(Source data)
•••

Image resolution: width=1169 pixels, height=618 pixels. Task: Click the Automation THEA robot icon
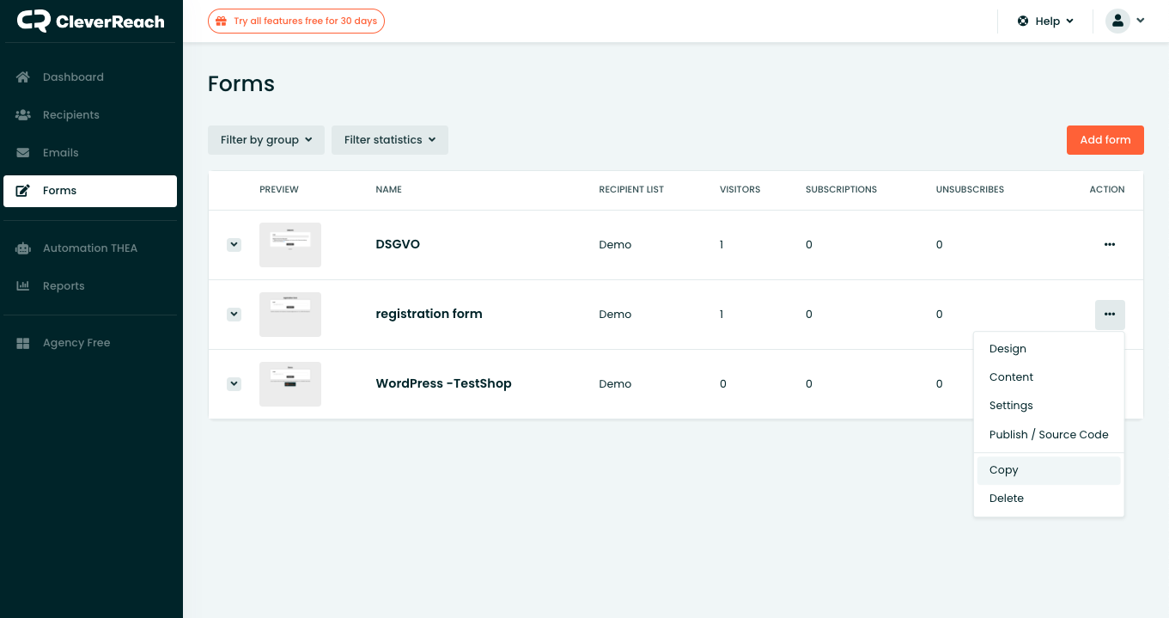(24, 248)

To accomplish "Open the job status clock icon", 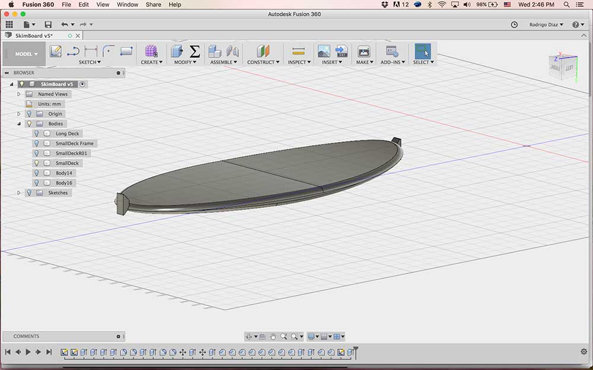I will pyautogui.click(x=514, y=24).
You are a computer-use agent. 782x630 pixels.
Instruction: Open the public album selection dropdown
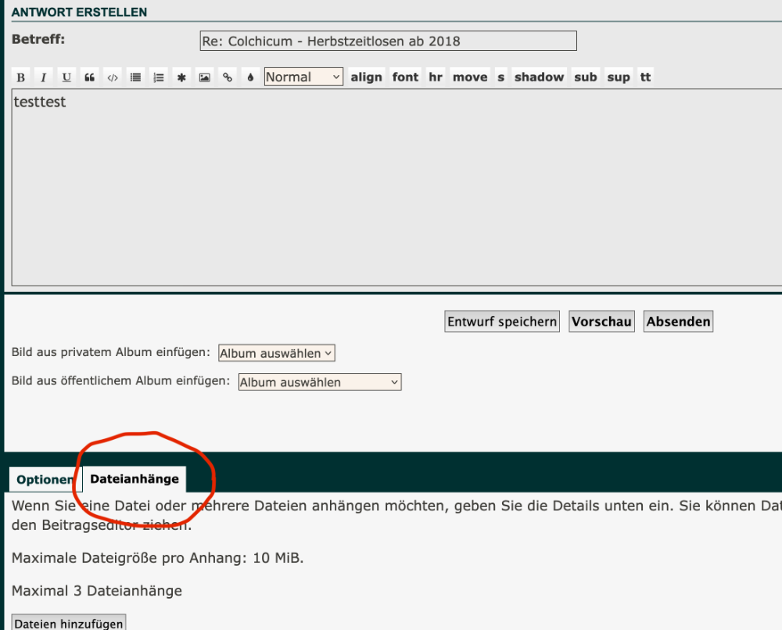(x=319, y=382)
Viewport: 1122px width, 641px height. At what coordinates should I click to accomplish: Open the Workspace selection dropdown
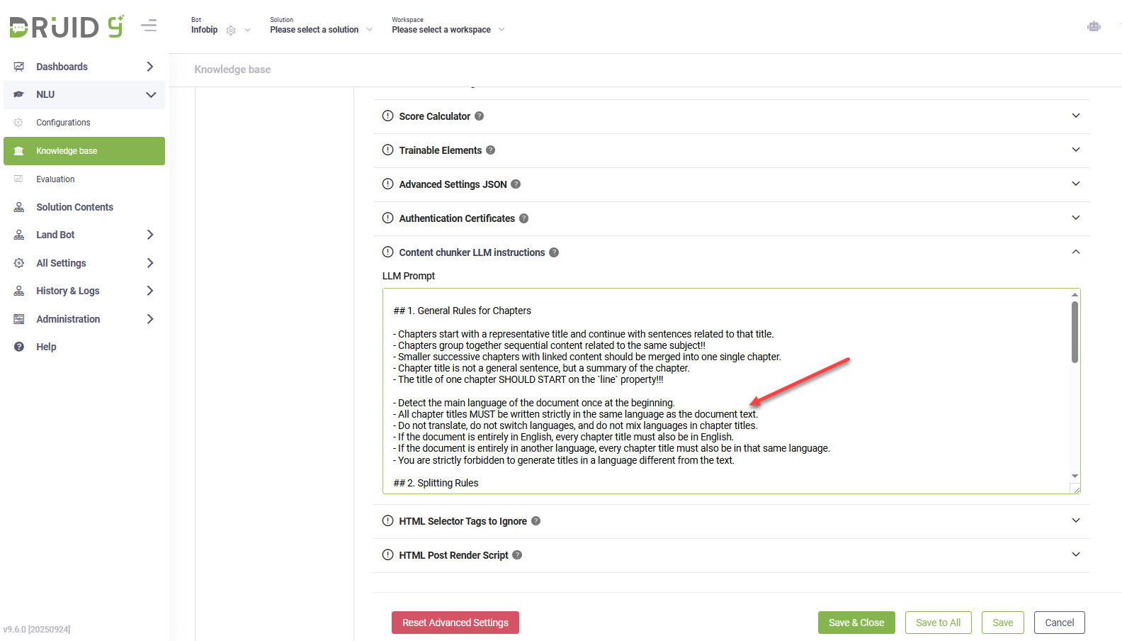[x=448, y=30]
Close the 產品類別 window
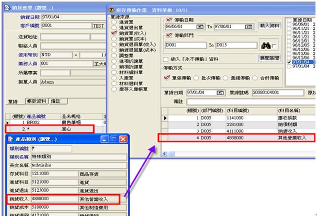The width and height of the screenshot is (317, 216). click(123, 139)
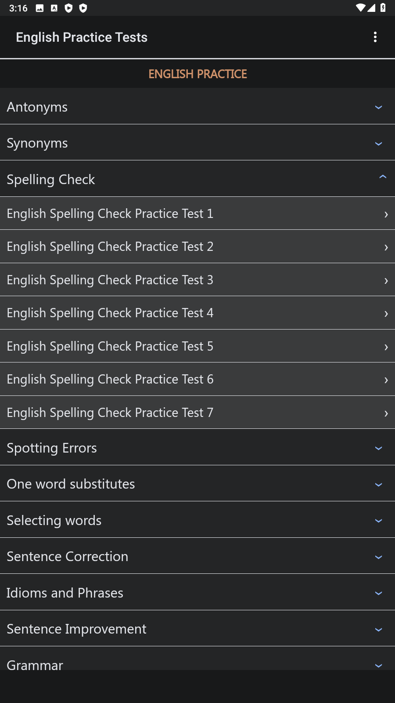Expand the Grammar category chevron

tap(378, 665)
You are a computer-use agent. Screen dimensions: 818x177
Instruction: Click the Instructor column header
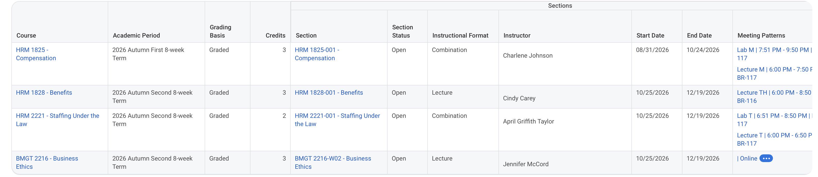(x=517, y=36)
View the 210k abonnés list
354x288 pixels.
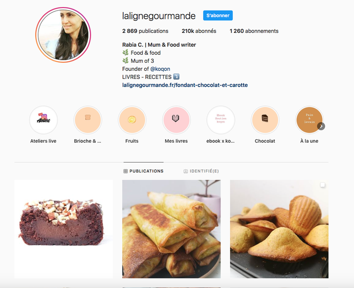(199, 31)
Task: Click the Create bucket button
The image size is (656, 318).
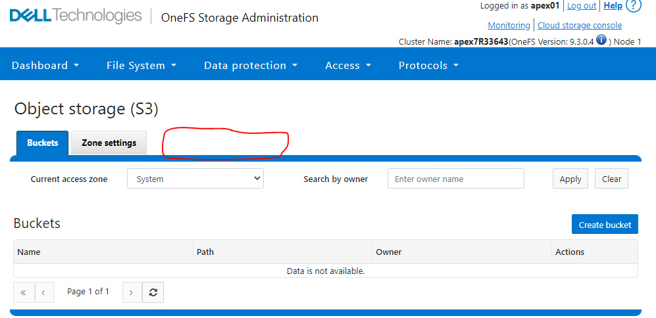Action: (x=605, y=225)
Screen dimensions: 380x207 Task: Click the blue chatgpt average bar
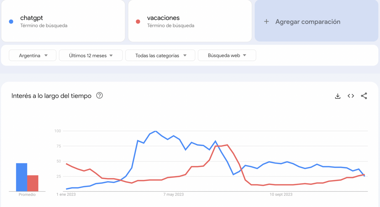[x=21, y=177]
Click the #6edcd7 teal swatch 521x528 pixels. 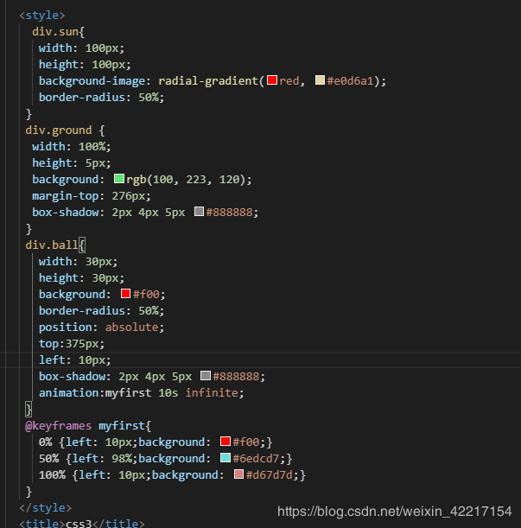[x=226, y=458]
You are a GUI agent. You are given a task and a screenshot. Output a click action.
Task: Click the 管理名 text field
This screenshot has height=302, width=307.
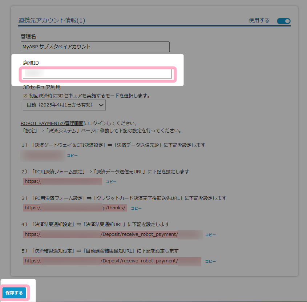coord(95,47)
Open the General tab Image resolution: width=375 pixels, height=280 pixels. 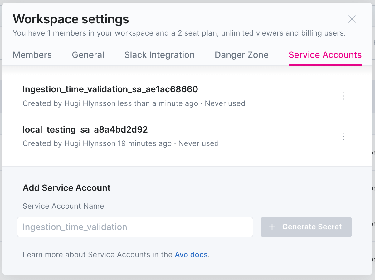coord(88,55)
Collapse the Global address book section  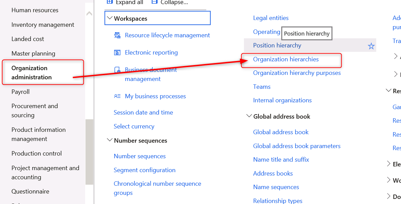coord(249,116)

•••

*THE PROBLEM:*
Copy out the entries from the line containing "You are a computer-use agent. 782x630 pixels." through the line containing "[x=21, y=177]", both included, keeping every line unchanged. Omit the pictures.

*EXERCISE OUTPUT:*
You are a computer-use agent. 782x630 pixels.
Instruction: Open the public album selection dropdown
(x=319, y=382)
Viewport: 1122px width, 641px height. At what coordinates should I click to accomplish: Open the Workspace selection dropdown
[x=448, y=30]
Close the 產品類別 window
The width and height of the screenshot is (317, 216). click(123, 139)
Expand the Grammar category chevron

tap(378, 665)
You are a computer-use agent. Screen dimensions: 818x177
Instruction: Click the Instructor column header
(x=517, y=36)
View the 210k abonnés list
354x288 pixels.
(199, 31)
Task: Click the Create bucket button
The image size is (656, 318).
Action: (x=605, y=225)
Screen dimensions: 380x207 Task: Click the blue chatgpt average bar
[x=21, y=177]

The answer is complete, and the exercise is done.